Monday, April 22, 2013
(graphic: Spinal Tap)

Proving that those who are not punished for their misdeeds are allowed to repeat them, the Wall Street banks that created and sold risky combinations of mortgages and loans during the pre-2008 boom—and crashed the world economy with them—are doing exactly the same thing again. Once again, financial products with obscure, complex-sounding names like “collateralized debt obligations” and “securitized mortgage instruments,” are being sold by Wall Street to people on Main Street.

 

The ominous return from the dead of these investments, also called structured financial products, has largely evaded new regulations meant to avert another crisis, prompting concern from financial industry observers. Manus Clancy, managing director at commercial real estate research firm Trepp, worries that “All of this seems like a fairly quick round trip.
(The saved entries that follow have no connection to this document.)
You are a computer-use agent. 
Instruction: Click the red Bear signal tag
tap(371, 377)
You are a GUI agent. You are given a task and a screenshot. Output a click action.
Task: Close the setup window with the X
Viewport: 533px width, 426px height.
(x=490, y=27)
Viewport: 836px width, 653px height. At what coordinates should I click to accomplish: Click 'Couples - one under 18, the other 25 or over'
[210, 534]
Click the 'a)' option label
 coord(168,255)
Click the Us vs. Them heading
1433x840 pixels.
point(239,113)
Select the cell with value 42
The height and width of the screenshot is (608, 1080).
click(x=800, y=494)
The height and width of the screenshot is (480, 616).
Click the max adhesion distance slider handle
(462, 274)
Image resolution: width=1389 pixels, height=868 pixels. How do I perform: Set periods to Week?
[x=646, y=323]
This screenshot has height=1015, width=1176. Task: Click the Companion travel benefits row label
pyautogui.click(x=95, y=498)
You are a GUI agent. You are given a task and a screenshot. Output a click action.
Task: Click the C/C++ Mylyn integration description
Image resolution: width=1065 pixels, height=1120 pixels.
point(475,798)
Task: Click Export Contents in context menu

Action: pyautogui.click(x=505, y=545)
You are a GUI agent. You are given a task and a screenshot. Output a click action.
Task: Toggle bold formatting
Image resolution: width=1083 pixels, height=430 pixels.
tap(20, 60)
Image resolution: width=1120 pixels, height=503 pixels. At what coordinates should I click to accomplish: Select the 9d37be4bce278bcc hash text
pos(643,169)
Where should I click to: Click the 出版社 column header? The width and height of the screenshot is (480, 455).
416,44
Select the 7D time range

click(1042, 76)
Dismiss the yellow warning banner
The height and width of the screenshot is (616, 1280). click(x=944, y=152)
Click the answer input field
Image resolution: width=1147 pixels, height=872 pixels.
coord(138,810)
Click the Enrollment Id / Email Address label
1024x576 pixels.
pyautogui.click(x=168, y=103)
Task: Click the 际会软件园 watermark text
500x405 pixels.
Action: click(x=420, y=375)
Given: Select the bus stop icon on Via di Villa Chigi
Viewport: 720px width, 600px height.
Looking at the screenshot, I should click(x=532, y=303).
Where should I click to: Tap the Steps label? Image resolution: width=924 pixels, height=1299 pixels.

You are seeing a fair number of sins being forgiven.”

 

And the sinners who committed those sins are acting like they've been forgiven as well. “The players in the business are generally the same as they were before,” noted Tad Philipp, a commercial real estate analyst at Moody’s. “Because it’s the old players, they know how to push the boundaries.”

 

Wall Street is certainly pushing boundaries on securitized commercial mortgage-backed securities, in which a pool of commercial mortgages are mixed together into bonds, ranked by varying levels of risk. So far in 2013, banks have issued $33.5 billion in such bonds, slightly more than they did in early 2005. Before the 2008 crash, 57% of the outstanding money in such securities was in high-risk interest-only loans, a number that fell hard and fast, to just 11% two years ago. Today, that number has more than tripled to 34%. 

 

Even faster to revive have been collateralized loan obligations, which are pools of loans given to companies with junk ratings. In the first quarter of 2013, banks issued about $26 billion of them—more than in the same period of the last boom year of 2007. Demand has been so strong that banks have started to loosen underwriting standards on the underlying loans and bonds, prompting the Federal Reserve to warn last month that “prudent underwriting practices have deteriorated.”

 

Those willing to learn from history will recall that securitization—the bundling of many loans into one investment—proved dangerous during the real estate bubble because when the bubble burst, investors learned that the complexity of the instruments had obscured their real risks, leading to unexpected losses by those investors, chaos in the financial system and the Great Recession. They will also recall that those who created these “shoddy deals” and then defrauded their investors escaped wealthy but largely unpunished, and are still working on Wall Street today.

-Matt Bewig

 

To Learn More:

Wall St. Redux: Arcane Names Hiding Big Risk (by Nathaniel Popper, New York Times)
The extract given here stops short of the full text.